# [Try it]
Write every line of the following listing exactly as it reads.
───
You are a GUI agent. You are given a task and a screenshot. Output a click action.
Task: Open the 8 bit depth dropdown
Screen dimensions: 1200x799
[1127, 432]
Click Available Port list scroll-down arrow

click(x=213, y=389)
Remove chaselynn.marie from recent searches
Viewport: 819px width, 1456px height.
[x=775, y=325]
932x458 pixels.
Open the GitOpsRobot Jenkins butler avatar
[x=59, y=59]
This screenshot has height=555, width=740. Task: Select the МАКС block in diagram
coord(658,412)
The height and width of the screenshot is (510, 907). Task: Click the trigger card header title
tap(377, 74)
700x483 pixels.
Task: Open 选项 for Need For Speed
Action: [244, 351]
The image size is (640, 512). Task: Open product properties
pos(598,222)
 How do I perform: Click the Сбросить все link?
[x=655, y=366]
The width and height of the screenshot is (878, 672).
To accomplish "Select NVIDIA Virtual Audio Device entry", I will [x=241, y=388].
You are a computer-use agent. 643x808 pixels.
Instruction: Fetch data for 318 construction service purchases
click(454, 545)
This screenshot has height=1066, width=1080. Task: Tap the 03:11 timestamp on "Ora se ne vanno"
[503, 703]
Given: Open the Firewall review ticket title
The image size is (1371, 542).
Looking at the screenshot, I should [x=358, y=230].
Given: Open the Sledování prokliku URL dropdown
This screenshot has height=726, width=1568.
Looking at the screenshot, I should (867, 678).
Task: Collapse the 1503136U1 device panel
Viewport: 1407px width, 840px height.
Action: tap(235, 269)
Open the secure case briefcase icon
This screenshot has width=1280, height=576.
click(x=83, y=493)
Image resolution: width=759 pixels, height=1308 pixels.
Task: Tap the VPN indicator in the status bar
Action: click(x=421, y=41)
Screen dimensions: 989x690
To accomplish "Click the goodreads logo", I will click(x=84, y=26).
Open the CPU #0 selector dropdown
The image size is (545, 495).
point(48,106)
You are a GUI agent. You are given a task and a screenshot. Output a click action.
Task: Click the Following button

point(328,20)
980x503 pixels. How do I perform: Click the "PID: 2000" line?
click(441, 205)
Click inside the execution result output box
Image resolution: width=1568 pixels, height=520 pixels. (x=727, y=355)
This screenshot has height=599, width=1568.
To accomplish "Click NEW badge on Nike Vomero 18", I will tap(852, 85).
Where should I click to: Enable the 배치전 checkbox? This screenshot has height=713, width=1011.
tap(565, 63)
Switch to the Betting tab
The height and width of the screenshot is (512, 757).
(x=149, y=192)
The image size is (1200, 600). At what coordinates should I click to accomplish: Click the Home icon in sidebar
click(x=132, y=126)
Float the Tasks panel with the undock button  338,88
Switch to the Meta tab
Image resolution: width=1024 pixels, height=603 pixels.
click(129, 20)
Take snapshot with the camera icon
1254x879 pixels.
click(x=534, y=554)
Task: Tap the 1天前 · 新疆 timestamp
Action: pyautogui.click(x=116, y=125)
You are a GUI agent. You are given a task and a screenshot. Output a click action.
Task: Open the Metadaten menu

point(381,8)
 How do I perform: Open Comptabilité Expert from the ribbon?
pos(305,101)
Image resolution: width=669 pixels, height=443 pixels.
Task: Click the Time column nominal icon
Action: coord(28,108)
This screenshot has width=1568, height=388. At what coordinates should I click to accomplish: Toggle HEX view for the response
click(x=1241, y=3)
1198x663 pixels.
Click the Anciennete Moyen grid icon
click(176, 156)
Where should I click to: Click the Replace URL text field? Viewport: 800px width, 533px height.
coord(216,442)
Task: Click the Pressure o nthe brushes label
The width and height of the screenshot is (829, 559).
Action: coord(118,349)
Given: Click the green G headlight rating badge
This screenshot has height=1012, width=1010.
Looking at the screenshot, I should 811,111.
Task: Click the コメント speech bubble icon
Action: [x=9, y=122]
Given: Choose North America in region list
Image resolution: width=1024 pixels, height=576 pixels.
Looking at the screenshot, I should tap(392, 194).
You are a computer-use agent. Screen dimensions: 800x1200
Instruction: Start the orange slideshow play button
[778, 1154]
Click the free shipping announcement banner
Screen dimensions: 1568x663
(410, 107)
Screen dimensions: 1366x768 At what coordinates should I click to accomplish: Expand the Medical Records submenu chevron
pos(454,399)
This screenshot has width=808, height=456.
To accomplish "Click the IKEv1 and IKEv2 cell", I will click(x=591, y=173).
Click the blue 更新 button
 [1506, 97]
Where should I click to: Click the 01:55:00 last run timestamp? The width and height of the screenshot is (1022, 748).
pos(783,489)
───
# [Result]
You are a GUI agent. You are given a task and a screenshot. Output a click action.
Task: Open the 8 bit depth dropdown
Screen dimensions: 1200x799
[1127, 432]
Click Available Port list scroll-down arrow

click(x=213, y=389)
Remove chaselynn.marie from recent searches
Viewport: 819px width, 1456px height.
[x=775, y=325]
932x458 pixels.
Open the GitOpsRobot Jenkins butler avatar
[x=59, y=59]
This screenshot has height=555, width=740. Task: Select the МАКС block in diagram
coord(658,412)
The height and width of the screenshot is (510, 907). Task: Click the trigger card header title
tap(377, 74)
700x483 pixels.
Task: Open 选项 for Need For Speed
Action: [244, 351]
The image size is (640, 512). Task: Open product properties
pos(598,222)
 How do I perform: Click the Сбросить все link?
[x=655, y=366]
The width and height of the screenshot is (878, 672).
To accomplish "Select NVIDIA Virtual Audio Device entry", I will [x=241, y=388].
You are a computer-use agent. 643x808 pixels.
Instruction: Fetch data for 318 construction service purchases
click(454, 545)
This screenshot has height=1066, width=1080. Task: Tap the 03:11 timestamp on "Ora se ne vanno"
[503, 703]
Given: Open the Firewall review ticket title
The image size is (1371, 542).
Looking at the screenshot, I should [x=358, y=230].
Given: Open the Sledování prokliku URL dropdown
This screenshot has height=726, width=1568.
Looking at the screenshot, I should (867, 678).
Task: Collapse the 1503136U1 device panel
Viewport: 1407px width, 840px height.
Action: tap(235, 269)
Open the secure case briefcase icon
This screenshot has width=1280, height=576.
click(x=83, y=493)
Image resolution: width=759 pixels, height=1308 pixels.
Task: Tap the VPN indicator in the status bar
Action: click(x=421, y=41)
Screen dimensions: 989x690
To accomplish "Click the goodreads logo", I will click(x=84, y=26).
Open the CPU #0 selector dropdown
The image size is (545, 495).
point(48,106)
You are a GUI agent. You are given a task and a screenshot. Output a click action.
Task: Click the Following button

point(328,20)
980x503 pixels. How do I perform: Click the "PID: 2000" line?
click(441, 205)
Click inside the execution result output box
Image resolution: width=1568 pixels, height=520 pixels. (x=727, y=355)
This screenshot has height=599, width=1568.
To accomplish "Click NEW badge on Nike Vomero 18", I will tap(852, 85).
Where should I click to: Enable the 배치전 checkbox? This screenshot has height=713, width=1011.
tap(565, 63)
Switch to the Betting tab
The height and width of the screenshot is (512, 757).
(x=149, y=192)
The image size is (1200, 600). At what coordinates should I click to accomplish: Click the Home icon in sidebar
click(x=132, y=126)
Float the Tasks panel with the undock button  338,88
Switch to the Meta tab
Image resolution: width=1024 pixels, height=603 pixels.
click(129, 20)
Take snapshot with the camera icon
1254x879 pixels.
click(x=534, y=554)
Task: Tap the 1天前 · 新疆 timestamp
Action: pyautogui.click(x=116, y=125)
You are a GUI agent. You are given a task and a screenshot. Output a click action.
Task: Open the Metadaten menu

point(381,8)
 How do I perform: Open Comptabilité Expert from the ribbon?
pos(305,101)
Image resolution: width=669 pixels, height=443 pixels.
Task: Click the Time column nominal icon
Action: coord(28,108)
This screenshot has width=1568, height=388. At what coordinates should I click to accomplish: Toggle HEX view for the response
click(x=1241, y=3)
1198x663 pixels.
Click the Anciennete Moyen grid icon
click(176, 156)
Where should I click to: Click the Replace URL text field? Viewport: 800px width, 533px height.
coord(216,442)
Task: Click the Pressure o nthe brushes label
The width and height of the screenshot is (829, 559).
Action: coord(118,349)
Given: Click the green G headlight rating badge
This screenshot has height=1012, width=1010.
Looking at the screenshot, I should 811,111.
Task: Click the コメント speech bubble icon
Action: [x=9, y=122]
Given: Choose North America in region list
Image resolution: width=1024 pixels, height=576 pixels.
Looking at the screenshot, I should tap(392, 194).
You are a computer-use agent. Screen dimensions: 800x1200
Instruction: Start the orange slideshow play button
[778, 1154]
Click the free shipping announcement banner
Screen dimensions: 1568x663
(410, 107)
Screen dimensions: 1366x768 At what coordinates should I click to accomplish: Expand the Medical Records submenu chevron
pos(454,399)
This screenshot has width=808, height=456.
To accomplish "Click the IKEv1 and IKEv2 cell", I will click(x=591, y=173).
Click the blue 更新 button
 [1506, 97]
Where should I click to: Click the 01:55:00 last run timestamp? The width and height of the screenshot is (1022, 748).
pos(783,489)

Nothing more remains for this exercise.